Une moisson d’images en souvenir
Pour ceux qui fréquentent et aiment les églises italiennes, les représentations d’agneaux se suivant en frise sont familières…Tenons le pari que Giuseppe Pellizza da Volpedo les connaissait bien aussi ! Dans ces contextes ecclésiaux l’on peut parler de processions d’agneaux.
Le plus souvent ils sortent ou s’agglutinnent près des portes de deux villes somptueses, garnies de pierres précieuses et de perles, dont les noms sont indiqués : Jérusalem et Bethléem.

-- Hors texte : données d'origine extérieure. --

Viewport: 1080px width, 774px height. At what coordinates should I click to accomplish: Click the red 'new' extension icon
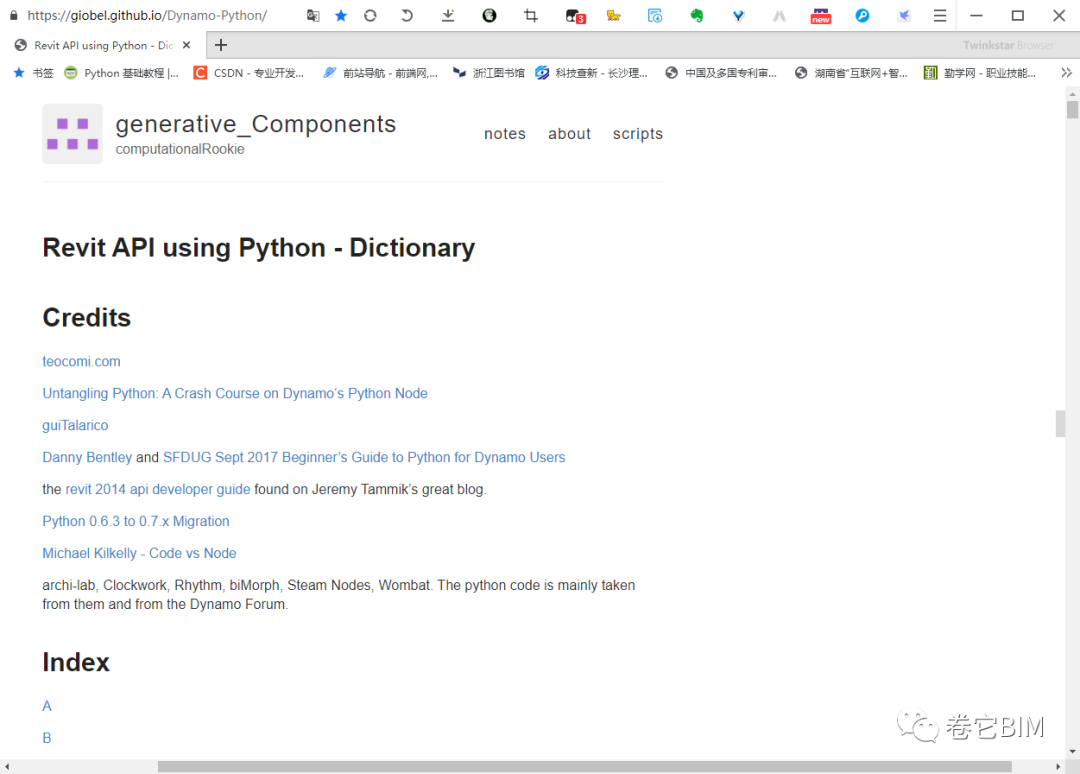click(821, 16)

La gloire des deux cités du Bon Pasteur
Dans leur somptuosité ces mosaïques évoquent la Jérusalem céleste telle que saint Jean nous la décrit en son Apocalypse : « La ville brillait d’un éclat semblable à celui d’une pierre précieuse » (Ap 21).
Nous connaissons la gloire attachée à la cité royale de Jérusalem mais qu’en est-il de la petite cité de Bethléem qui a vu naïtre le Christ ? Ces deux représentations partagent la même somptuosité car Bethléem peut représenter l’Église actuelle et Jérusalem, l’Église céleste où se trouvent déjà les saints et les anges, les deux ensembles représentant la célébration du Christ par l’Église totale.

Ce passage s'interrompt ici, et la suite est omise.